Activity: Each record must be retyped word for word.

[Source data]
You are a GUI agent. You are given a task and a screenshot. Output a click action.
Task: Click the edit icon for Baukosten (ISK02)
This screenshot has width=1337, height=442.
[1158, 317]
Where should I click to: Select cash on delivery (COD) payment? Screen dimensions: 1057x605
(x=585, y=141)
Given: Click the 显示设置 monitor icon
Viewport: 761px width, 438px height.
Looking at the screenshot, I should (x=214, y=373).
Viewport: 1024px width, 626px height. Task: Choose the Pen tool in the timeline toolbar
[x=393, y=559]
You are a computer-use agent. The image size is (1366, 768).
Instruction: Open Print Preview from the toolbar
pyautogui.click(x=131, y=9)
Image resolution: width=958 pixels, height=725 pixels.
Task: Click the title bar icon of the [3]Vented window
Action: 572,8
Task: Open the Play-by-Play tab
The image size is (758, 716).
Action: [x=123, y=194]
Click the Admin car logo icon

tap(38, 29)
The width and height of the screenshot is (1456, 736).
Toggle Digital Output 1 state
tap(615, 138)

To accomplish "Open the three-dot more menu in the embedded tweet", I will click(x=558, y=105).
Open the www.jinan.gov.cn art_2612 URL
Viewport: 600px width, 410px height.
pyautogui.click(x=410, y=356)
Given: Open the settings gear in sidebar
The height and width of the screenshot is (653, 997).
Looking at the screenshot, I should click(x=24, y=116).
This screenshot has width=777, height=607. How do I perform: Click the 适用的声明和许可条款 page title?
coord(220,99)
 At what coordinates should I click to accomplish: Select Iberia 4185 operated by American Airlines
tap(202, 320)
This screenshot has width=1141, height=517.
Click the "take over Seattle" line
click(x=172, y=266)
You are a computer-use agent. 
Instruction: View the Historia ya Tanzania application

Answer to the exercise:
You are a GUI agent. You are given a task and a screenshot. Output a click action.
Task: Click the edit icon for Baukosten (ISK02)
This screenshot has width=1337, height=442.
[1158, 317]
Where should I click to: Select cash on delivery (COD) payment? Screen dimensions: 1057x605
(x=585, y=141)
Given: Click the 显示设置 monitor icon
Viewport: 761px width, 438px height.
Looking at the screenshot, I should (x=214, y=373).
Viewport: 1024px width, 626px height. Task: Choose the Pen tool in the timeline toolbar
[x=393, y=559]
You are a computer-use agent. The image size is (1366, 768).
Instruction: Open Print Preview from the toolbar
pyautogui.click(x=131, y=9)
Image resolution: width=958 pixels, height=725 pixels.
Task: Click the title bar icon of the [3]Vented window
Action: 572,8
Task: Open the Play-by-Play tab
The image size is (758, 716).
Action: [x=123, y=194]
Click the Admin car logo icon

tap(38, 29)
The width and height of the screenshot is (1456, 736).
Toggle Digital Output 1 state
tap(615, 138)

To accomplish "Open the three-dot more menu in the embedded tweet", I will click(x=558, y=105).
Open the www.jinan.gov.cn art_2612 URL
Viewport: 600px width, 410px height.
pyautogui.click(x=410, y=356)
Given: Open the settings gear in sidebar
The height and width of the screenshot is (653, 997).
Looking at the screenshot, I should click(x=24, y=116).
This screenshot has width=777, height=607. How do I perform: Click the 适用的声明和许可条款 page title?
coord(220,99)
 At what coordinates should I click to accomplish: Select Iberia 4185 operated by American Airlines
tap(202, 320)
This screenshot has width=1141, height=517.
Click the "take over Seattle" line
click(x=172, y=266)
You are a computer-use agent. 
Instruction: View the Historia ya Tanzania application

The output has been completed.